Pandora

2003


Hyvinkää, Hyvinkään taidemuseo



Interactive video installation for video-projector, box, prints and objects.
2 video editings, 20 sec and 1 mn 30.

Whereas Suspended Time tries to hold back Time, endeavouring to imprison it and cut off its flow, Pandora seeks to hasten its passage. A closed box is presented on a pedestal in the first exhibition room. Next to it is the projection of a hand reaching towards, then withdrawing from, a door handle. The effect of this is that the visitor is both motivated to touch the object and to leave it alone, and must decide whether or not to give into the temptation to open it.

Opening the box triggers the projection of an excerpt from The Birds showing the final attack on Melanie at the Brenner house. The sequence is deeply violent, with a tempo dictated by the relentless wave of birds striking and wounding the protagonist’s body. While the installation refers to the myth of Pandora, it also evokes the escaping of time. A play on mirrors makes the birds fleeing from the box seem like grains of sand falling from a giant hourglass. Liberated, the birds fly up to one of the walls of the exhibition room.

The evocation of the wounded Melanie transforms the way that visitors relate to this passing of Time, as it illustrates the distress that a person can feel faced with the idea that they are powerless to contain it. Here, Time overflows and the subject is perilously caught up in its surge. In this irrepressible state it submerges and carries the subject away into its vortex.
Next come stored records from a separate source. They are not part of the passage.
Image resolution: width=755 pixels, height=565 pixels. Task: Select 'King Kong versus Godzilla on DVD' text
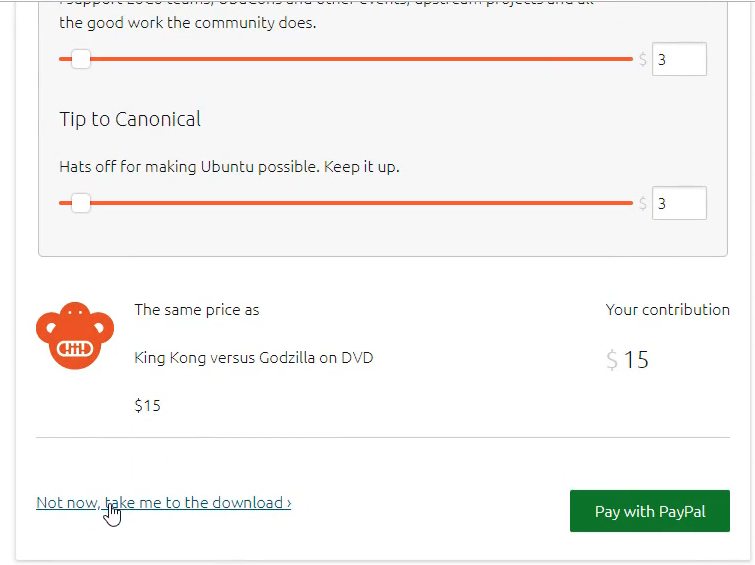(254, 358)
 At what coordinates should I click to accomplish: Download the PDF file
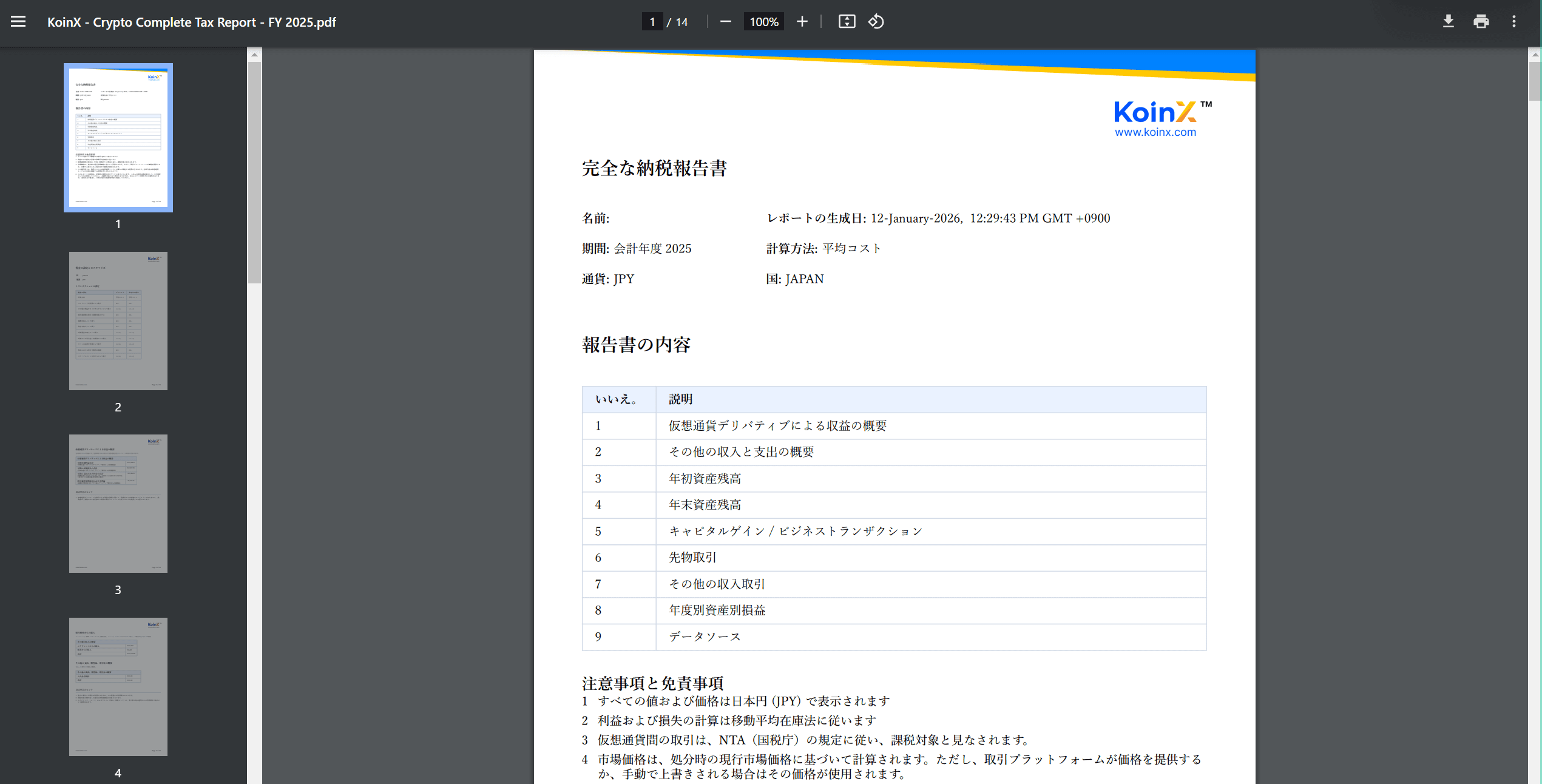click(1448, 22)
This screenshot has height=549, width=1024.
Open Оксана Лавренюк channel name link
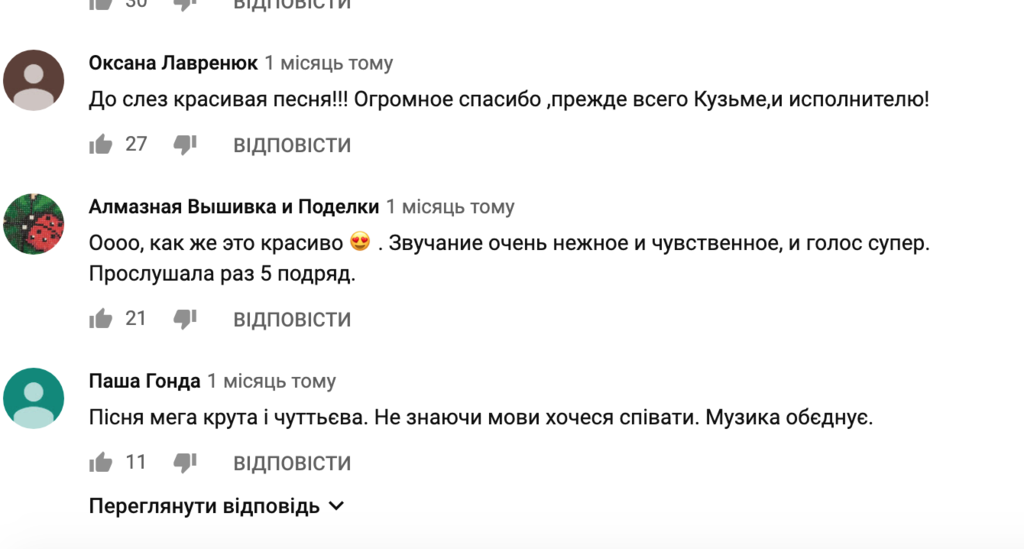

The open cage of Suspended Time has already forewarned that a spilling out is imminent, highlighting both Time’s predisposition to escape and its volatile nature. However, unlike the first installation, Pandora directly associates this flux with the attitude of the visitor, placing the onus on him by making him responsible for controlling its fate. Unlike Melanie, the visitor can, at any moment, close the box and stop the projection that he has triggered. He is thus both free to let the flood of images escape, or make it disappear after setting it off.

Pandora introduces one of the main principles of the exhibition. Its triggering device provokes the visitor not to remain passive before the installations but to take an active role with each one. A person can only experience the flood of images enclosed in the box through a conscious physical act. And only by experiencing the images does he have the potential to learn from them.
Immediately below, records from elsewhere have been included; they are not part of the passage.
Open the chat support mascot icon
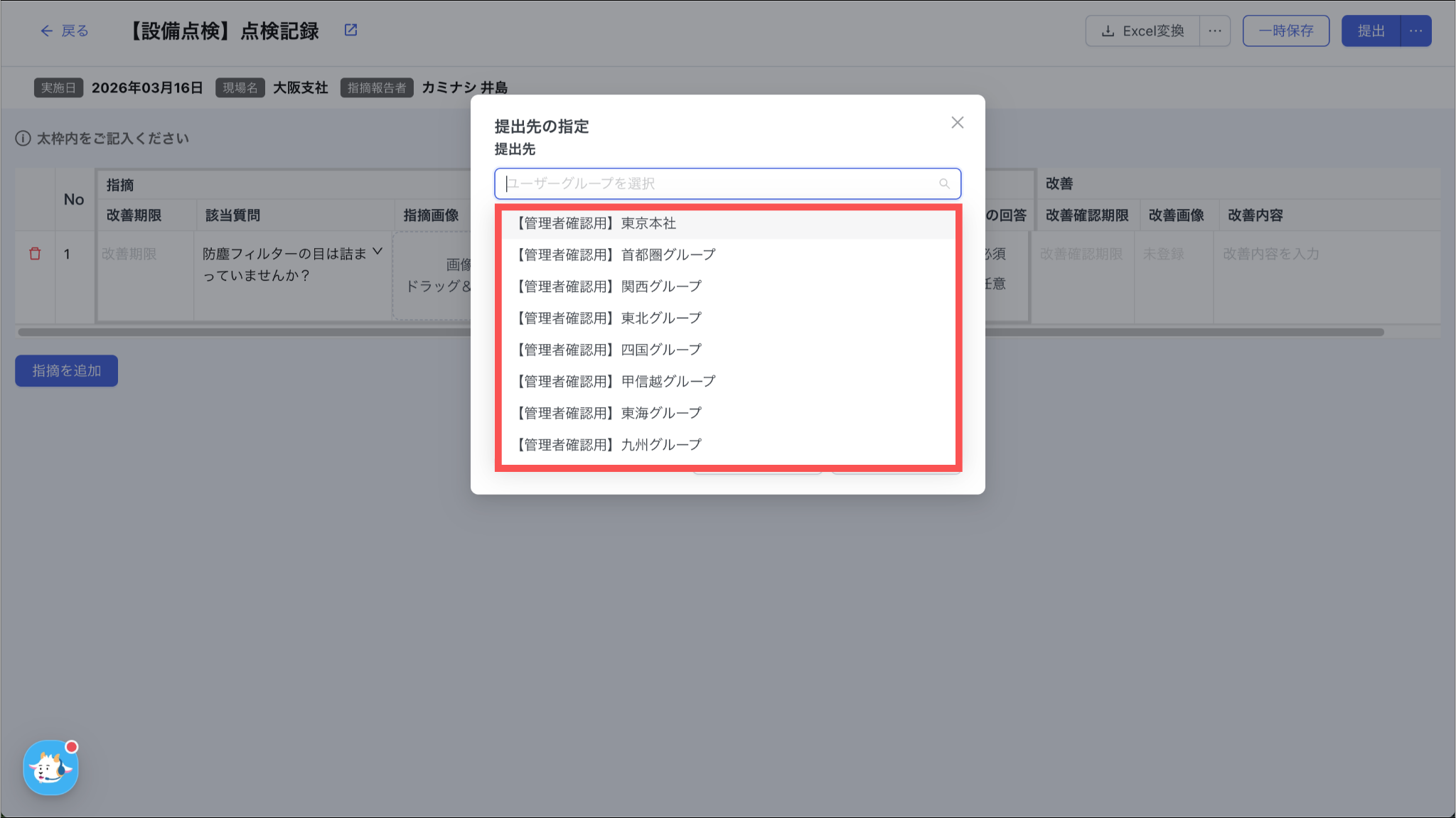 [50, 768]
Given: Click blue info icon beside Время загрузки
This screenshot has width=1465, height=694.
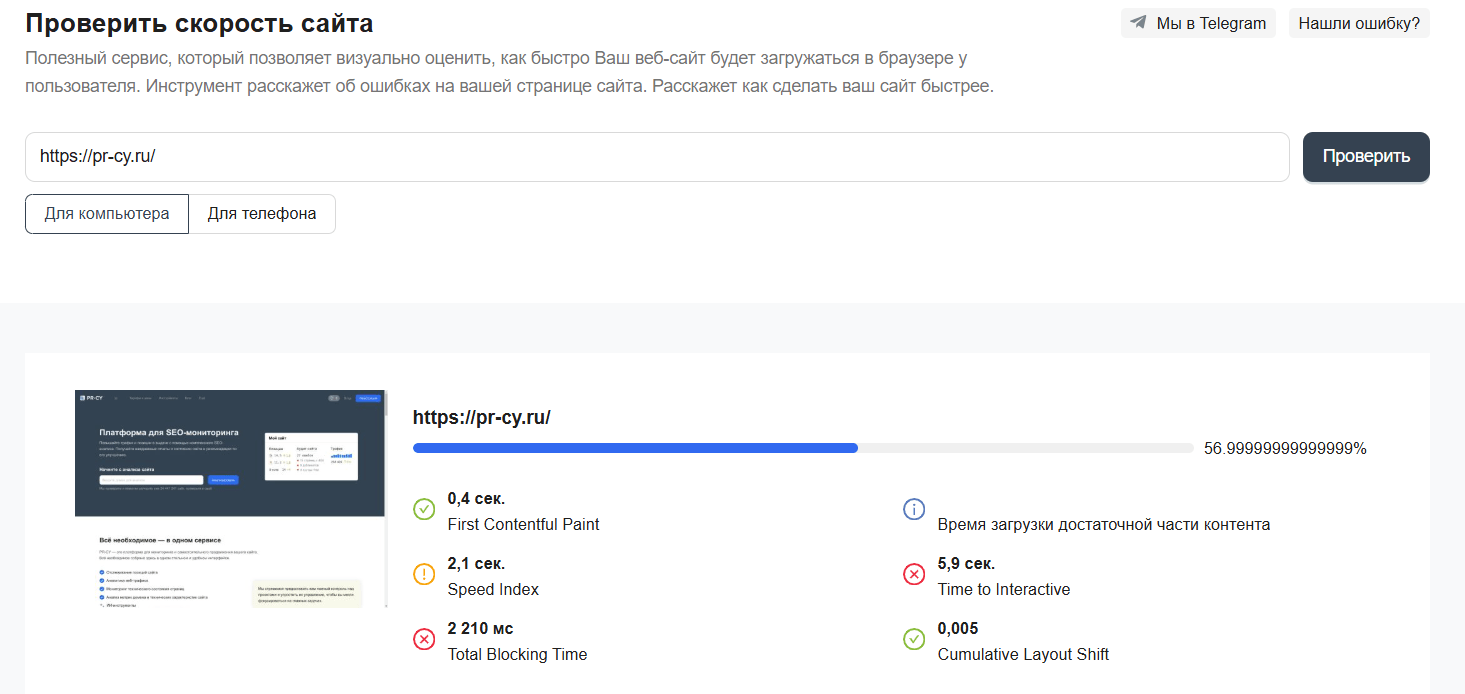Looking at the screenshot, I should click(x=914, y=509).
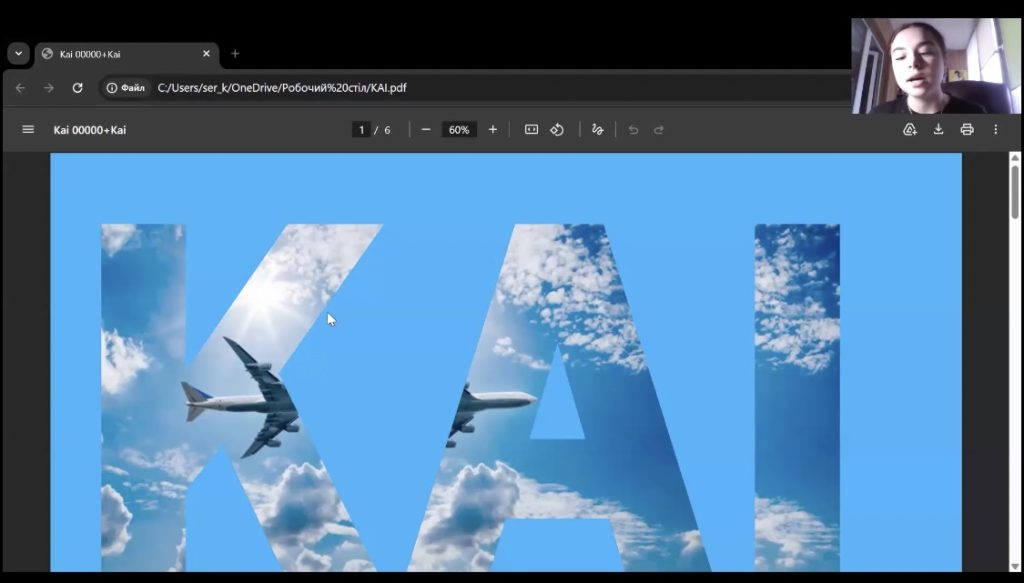Open a new browser tab
Screen dimensions: 1024x583
pyautogui.click(x=235, y=54)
The work of art is presented like a well that the spectator must dare to enter at the risk of being submerged by his emotions -a stirring of the soul elicited by the depiction of Melanie suddenly being drowned by the assault of the birds. The extract is not simply there to perturb the visitor through the depiction of the injuries or the portrayal of the torment, rather the point of the installation is to reveal certain aspects in the work of art that make an impression on whoever it succeeds in touching.

As soon as the box is opened, the projected beam released may shine directly on the visitor, imprinting its mark on him. This fleeting impression is recognition of the potential impact that both Hitchcock’s masterpiece and various Schjerfbeck self-portraits can have on their audience. The reproductions of these self-portraits appear -as in the cages of Suspended Time stored within the box. The installation ventures that this impact will hit the visitor and throw the force of his emotions back at him, as if revealed by a mirror, which is utilised beyond its traditional context in the painting of Vanity.